ELENCO COMPITI
A. Nel testo di origine sull'Inter, quali due titoli dice di aver vinto l'intervistato?
B. Continua il testo di origine sull'Inter, riprendendo subito dopo la sua ultima frase.

TESTO DI ORIGINE
>>>>>
Sui ricordi di Champions con Ancelotti: “Con Carlo c’è un grandissimo feeling, ma a lui non piace parlare di Istanbul, come io ho rimosso Atene. Sono due ferite ancora aperte per entrambi, meglio pensare ad altro”.

Se a Napoli fece tutto sommato bene, all’Inter non tutto funzionò alla perfezione: “Alla fine insieme abbiamo vinto due titoli (Supercoppa Italiana e Mondiale per club, ndr) ed è la priorità per chi fa questo lavoro: vincere con i giocatori che abbiamo a disposizione. Moratti resta un signore, innamorato della sua Inter anche se forse un po’ troppo emotivo. Per i suoi giocatori dava tutto, poi bastava un risultato storto e s’innervosiva. Arrivammo a Brema già promossi in Champions e decisi di schierare i giovani per risparmiare i titolari in vista del Mondiale per club. Lo avvisai e fu d’accordo. Ma perdemmo e si lamentò con la stampa. Per quanto riguarda il mercato, c’era il problema del fair play finanziario, ma lo seppi quando ormai era chiuso. Peccato perché con Branca, Ausilio e il presidente avevamo stilato un bel programma triennale”.

Programma secondo cui si sarebbe dovuto puntare sui giovani, in particolare su un certo Coutinho…: “Volevamo puntare su tre giocatori di peso. Poi si era concordato di acquistare tre italiani con meno di 25 anni e altri tre under 21 di prospettiva importante. Avevamo visto i dati della stagione precedente. In rosa c’erano 15 giocatori con più di 30 anni e un’alta percentuale di infortuni. Per aprire un nuovo ciclo era fondamentale puntare gradualmente sui giovani, si soprattutto Coutinho. Lo lanciai subito. Fu un bel colpo di mercato, si vedeva che aveva i numeri. Se un calciatore ha qualità deve giocare: non bisogna guardare la sua carta d’identità”.

Molti dicono però che andò via a causa dei cattivi rapporti con la vecchia guardia: “Non è vero. Ebbi l’appoggio del nucleo storico: Zanetti, Cordoba, Milito, Walter Samuel, Cambiasso e dello stesso Eto’o che con me fece 18 gol. Peccato non aver avuto il tempo per andare oltre le due vittorie nelle coppe. Diciamo che forse papà Moratti non se l’è sentita di staccarsi dai suoi pupilli. Ma ormai è andata in quella maniera. L’importante è che ora l’Inter sia tornata competitiva. Per vincere serve che la Juve sbagli qualcosa. Ora sono una super-potenza: è molto più difficile scalzarli”.
<<<<<
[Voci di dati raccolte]
>>>>>
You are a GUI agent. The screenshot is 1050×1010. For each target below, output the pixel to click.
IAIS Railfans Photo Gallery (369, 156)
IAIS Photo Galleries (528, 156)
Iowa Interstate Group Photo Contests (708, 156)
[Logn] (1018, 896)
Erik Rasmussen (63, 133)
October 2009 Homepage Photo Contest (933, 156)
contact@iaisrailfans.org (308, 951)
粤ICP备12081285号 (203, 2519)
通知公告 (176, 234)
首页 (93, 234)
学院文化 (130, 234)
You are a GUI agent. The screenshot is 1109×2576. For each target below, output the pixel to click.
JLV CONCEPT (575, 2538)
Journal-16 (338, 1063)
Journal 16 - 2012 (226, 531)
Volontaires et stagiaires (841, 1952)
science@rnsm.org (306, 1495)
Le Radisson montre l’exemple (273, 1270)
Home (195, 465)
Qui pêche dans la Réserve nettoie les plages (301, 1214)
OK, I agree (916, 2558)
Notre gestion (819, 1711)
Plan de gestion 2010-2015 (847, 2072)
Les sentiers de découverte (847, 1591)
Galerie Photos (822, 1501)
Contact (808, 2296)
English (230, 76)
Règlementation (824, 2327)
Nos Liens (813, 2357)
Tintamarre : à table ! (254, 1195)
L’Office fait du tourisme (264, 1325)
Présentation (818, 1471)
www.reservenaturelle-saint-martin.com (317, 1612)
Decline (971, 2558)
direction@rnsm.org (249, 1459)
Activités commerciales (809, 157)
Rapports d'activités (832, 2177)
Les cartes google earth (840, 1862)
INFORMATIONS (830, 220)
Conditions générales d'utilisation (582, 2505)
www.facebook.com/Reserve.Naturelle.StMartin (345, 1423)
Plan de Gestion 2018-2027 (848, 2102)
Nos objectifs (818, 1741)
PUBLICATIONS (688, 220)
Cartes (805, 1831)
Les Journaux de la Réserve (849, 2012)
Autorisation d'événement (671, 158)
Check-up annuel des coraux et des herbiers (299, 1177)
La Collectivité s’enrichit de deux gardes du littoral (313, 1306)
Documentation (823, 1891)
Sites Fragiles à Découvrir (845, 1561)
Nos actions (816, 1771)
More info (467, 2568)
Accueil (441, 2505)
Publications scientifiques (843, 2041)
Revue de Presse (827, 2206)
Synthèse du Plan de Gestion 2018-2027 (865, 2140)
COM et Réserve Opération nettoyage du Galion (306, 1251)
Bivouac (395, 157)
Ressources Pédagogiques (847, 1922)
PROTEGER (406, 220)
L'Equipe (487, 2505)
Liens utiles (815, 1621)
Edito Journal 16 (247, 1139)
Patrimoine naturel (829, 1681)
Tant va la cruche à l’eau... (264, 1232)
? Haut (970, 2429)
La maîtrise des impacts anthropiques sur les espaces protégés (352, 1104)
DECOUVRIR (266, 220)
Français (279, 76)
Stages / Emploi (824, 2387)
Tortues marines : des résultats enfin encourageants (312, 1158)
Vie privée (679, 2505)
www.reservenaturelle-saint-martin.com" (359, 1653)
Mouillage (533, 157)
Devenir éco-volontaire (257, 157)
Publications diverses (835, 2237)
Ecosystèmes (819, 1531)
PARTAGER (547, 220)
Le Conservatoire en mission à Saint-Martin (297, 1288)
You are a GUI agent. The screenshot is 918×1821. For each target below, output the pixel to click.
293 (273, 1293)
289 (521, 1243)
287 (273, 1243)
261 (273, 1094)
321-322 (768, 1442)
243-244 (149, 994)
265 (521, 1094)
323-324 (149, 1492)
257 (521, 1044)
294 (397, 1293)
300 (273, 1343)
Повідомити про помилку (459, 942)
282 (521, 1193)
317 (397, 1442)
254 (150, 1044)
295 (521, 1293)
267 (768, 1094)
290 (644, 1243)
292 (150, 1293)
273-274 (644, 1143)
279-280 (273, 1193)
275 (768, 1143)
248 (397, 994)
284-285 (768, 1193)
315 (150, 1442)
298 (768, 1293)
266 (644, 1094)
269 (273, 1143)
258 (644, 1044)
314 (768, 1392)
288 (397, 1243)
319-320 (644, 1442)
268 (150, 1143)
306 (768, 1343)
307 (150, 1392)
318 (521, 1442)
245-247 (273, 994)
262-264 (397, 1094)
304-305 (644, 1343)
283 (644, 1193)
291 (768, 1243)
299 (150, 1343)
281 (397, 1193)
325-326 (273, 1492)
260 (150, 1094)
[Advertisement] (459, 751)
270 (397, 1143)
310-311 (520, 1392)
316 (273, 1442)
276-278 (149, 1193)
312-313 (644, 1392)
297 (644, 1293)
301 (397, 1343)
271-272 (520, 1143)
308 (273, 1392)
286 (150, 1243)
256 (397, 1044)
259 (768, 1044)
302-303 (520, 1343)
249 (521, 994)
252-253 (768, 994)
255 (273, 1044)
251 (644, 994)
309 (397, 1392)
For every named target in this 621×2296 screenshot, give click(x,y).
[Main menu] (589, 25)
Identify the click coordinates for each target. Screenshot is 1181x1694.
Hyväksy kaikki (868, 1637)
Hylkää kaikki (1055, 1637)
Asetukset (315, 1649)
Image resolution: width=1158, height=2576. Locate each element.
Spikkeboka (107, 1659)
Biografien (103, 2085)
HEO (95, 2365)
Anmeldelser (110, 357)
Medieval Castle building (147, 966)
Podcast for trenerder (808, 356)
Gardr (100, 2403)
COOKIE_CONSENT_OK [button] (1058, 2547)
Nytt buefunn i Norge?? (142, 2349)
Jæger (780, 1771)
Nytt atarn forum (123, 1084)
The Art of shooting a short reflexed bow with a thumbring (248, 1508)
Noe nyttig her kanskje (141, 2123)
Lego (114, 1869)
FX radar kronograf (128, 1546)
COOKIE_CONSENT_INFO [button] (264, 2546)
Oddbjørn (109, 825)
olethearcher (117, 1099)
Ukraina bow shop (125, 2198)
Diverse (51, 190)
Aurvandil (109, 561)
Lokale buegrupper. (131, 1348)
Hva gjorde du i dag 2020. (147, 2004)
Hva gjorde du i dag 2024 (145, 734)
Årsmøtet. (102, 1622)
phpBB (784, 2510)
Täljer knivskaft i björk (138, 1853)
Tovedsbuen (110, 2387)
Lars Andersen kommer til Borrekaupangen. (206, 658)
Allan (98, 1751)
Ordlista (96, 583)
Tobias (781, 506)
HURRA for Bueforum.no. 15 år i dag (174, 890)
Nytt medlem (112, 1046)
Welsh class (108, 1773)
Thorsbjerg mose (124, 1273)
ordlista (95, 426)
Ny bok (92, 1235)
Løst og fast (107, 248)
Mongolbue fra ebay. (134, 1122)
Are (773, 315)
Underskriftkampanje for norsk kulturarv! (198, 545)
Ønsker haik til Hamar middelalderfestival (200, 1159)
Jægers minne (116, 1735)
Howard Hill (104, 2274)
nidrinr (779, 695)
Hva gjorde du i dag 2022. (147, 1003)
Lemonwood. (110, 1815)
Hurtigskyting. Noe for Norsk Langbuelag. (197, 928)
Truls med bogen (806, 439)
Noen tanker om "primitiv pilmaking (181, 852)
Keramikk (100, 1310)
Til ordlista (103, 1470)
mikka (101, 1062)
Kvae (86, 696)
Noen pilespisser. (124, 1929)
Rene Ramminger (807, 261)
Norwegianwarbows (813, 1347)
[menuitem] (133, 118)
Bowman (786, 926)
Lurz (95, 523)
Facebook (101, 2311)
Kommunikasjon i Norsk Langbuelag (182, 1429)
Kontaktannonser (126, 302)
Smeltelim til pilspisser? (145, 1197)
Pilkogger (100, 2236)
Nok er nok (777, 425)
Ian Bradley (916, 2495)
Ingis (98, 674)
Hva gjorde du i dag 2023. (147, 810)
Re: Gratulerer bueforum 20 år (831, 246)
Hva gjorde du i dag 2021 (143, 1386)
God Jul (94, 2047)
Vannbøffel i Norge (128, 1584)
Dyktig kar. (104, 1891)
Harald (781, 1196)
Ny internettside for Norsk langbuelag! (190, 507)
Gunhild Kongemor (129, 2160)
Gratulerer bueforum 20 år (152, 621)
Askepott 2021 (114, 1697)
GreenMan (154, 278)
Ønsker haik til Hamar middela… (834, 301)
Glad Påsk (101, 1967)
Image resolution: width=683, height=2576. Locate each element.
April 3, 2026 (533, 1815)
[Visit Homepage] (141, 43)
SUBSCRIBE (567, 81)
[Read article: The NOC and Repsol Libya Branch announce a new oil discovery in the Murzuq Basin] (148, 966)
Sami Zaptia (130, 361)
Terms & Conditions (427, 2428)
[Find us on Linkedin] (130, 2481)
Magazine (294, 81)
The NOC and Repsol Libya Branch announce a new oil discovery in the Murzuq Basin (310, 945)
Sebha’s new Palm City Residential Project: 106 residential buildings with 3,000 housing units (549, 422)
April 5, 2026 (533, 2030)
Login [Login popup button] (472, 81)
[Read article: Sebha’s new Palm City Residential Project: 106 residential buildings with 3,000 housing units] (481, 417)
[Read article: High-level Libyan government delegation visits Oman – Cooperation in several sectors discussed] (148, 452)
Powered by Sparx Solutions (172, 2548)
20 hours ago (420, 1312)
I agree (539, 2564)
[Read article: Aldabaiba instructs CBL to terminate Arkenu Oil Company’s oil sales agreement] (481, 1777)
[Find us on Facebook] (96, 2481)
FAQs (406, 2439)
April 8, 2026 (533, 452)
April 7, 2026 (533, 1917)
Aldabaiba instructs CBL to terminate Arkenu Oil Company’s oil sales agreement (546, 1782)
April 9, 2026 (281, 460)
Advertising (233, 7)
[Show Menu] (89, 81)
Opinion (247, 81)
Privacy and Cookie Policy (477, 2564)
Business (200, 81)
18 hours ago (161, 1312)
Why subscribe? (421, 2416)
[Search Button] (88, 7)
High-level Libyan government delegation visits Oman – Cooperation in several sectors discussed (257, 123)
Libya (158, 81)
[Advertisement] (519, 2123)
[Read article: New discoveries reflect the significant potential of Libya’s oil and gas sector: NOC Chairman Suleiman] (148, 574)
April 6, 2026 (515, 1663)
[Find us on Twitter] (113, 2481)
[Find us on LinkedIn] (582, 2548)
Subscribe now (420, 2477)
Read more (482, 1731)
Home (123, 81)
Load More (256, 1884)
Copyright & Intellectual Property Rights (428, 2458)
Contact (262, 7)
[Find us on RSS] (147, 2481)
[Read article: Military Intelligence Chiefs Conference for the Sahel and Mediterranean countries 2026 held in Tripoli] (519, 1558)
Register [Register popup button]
<<<<<
ELENCO RISPOSTE
A. La Supercoppa Italiana e il Mondiale per club.

B.
Un commento poi proprio sulla Juve: “Se la giocherà con City, Real e Barcellona. Ormai i bianconeri hanno qualità e consapevolezza per puntare al massimo. In Champions è fondamentale avere l’esperienza giusta per gestire certe situazioni. Ronaldo visto da vicino sorprende per la sua semplicità. S’applica al massimo e dà sempre il meglio in funzione del gol. Averlo in squadra significa avere tante certezze in più. Chapeau”.

Sulla Serie A in netto miglioramento, dice: “È in crescita. Insieme alla Juve sono cresciute pure le altre. Dal punto di vista tattico resta il campionato più difficile. La Liga è a metà strada perché in Spagna non c’è un calcio forsennato come in Premier e si cura la manovra più che in Italia. Serve solo un po’ di pazienza. Tornerete presto al top. Il calciatore italiano in media ha più nozioni, ma è meno spensierato. Non è un problema di qualità”.

Il punto sul lavoro di Mancini con la Nazionale: “Intorno a Bonucci e Chiellini sta nascendo un bel gruppo. A me piace molto Verratti, con Insigne e Jorginho può aiutare i giovani a crescere in fretta. Chiesa ha tutto per eccellere, ma avete anche dei ragazzi giovanissimi molto interessanti: in particolare Tonali e Kean. Di loro mi ha parlato molto bene il mio amico Filippo Fusco. È un bel segnale che Mancini li abbia convocati in nazionale”.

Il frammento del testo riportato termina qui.